The sign had already been privately purchased by a marketing company that was using it to make little 24-karat gold-clad pendants with the word HOLLYWOOD punched out of the middle -- nice and crooked, just like the sign. Berger thought this was a bad idea. Ruined the integrity of the thing, he thought. Besides, someone else was doing it. So he entered into money that neither side will disclose, Berger bought the worldwide marketing rights to much of the leftover metal.
"Man, I don't believe what people have bought and sold," Weinbarg said. "In my phone conversations I have talked to people who have bought everything, starting out with the melted-down ingots from the Merrimac, to the bricks from the wall of the St. Valentine's Day Massacre, to the Ford Theatre bricks where President Lincoln was killed, to the fixtures off the Queen Mary which have been cut up and sold . . ."
And the fellow who sold Beatle water from the swimming pool where the boys once dipped their valuable persons and the entrepreneurs making neat little packages of Mount St. Helens ash. Legends in the annals of promotion, said Berger.
"Fifty years from now, people won't know our names, but they'll remember -- 'Hey, remember the kids that made millions of dollars years ago when they sold the Hollywood sign?'"
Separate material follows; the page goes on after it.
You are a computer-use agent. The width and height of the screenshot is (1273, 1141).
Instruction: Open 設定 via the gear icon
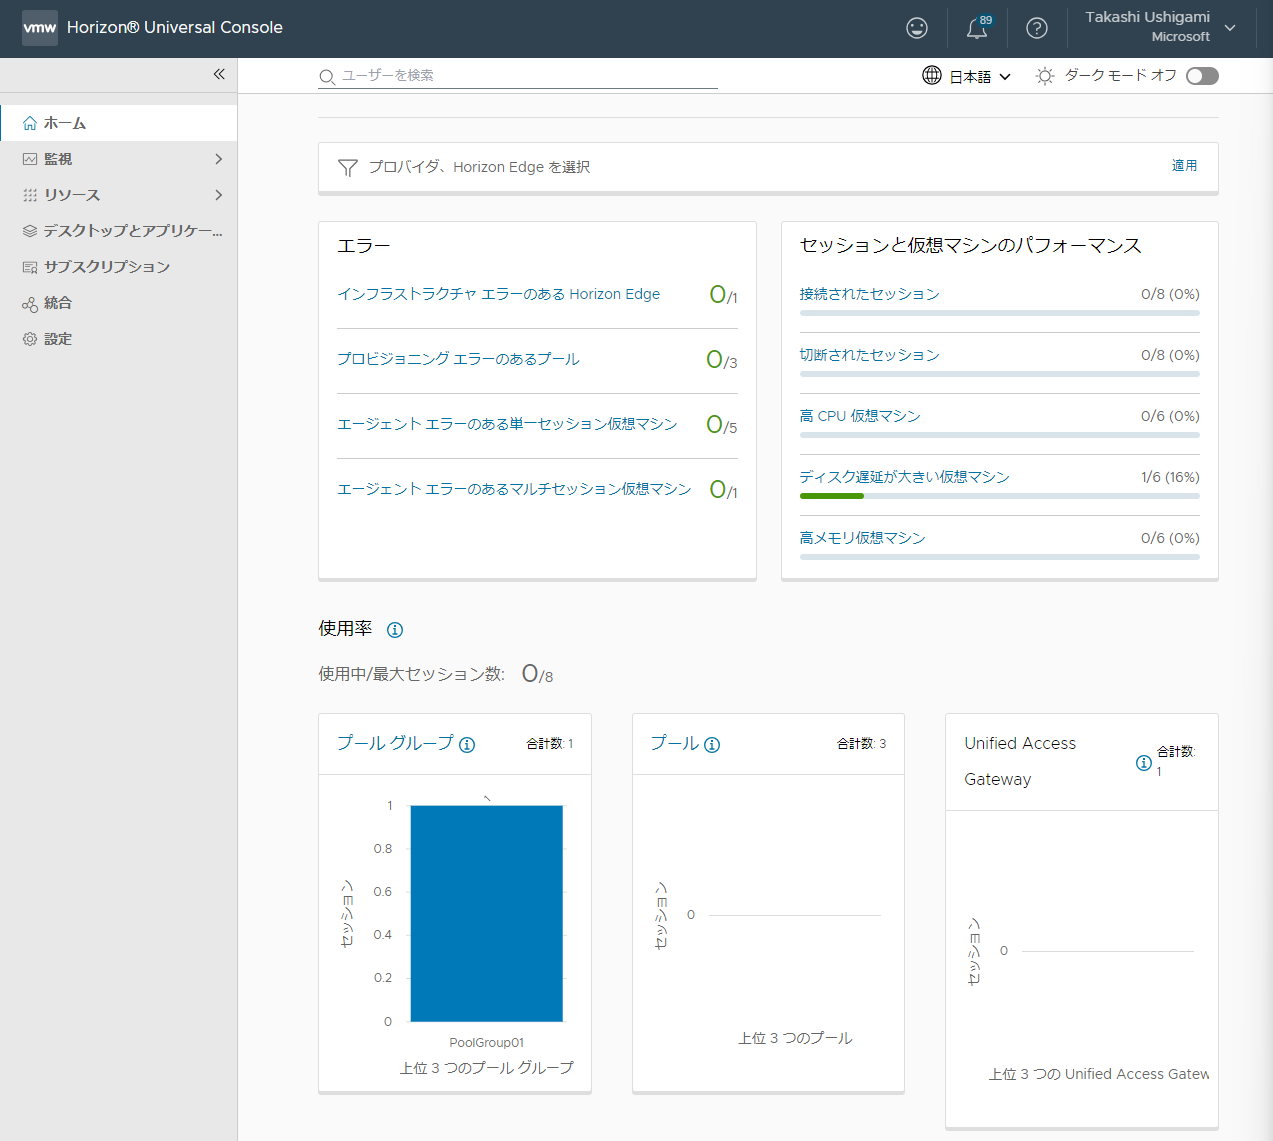point(31,338)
Expect the Hollywood plaques in your local stores for the Christmas season. Berger Enterprises is uncertain but cheerful about what comes after that. There are some movie packages in the works, they said. They will also promote anything else that shows promise. In grand moments, Berger likes to say, "If I could buy the Statue of Liberty, I would." They are not sure what they would do with it. It is kind of big. But they would think of something.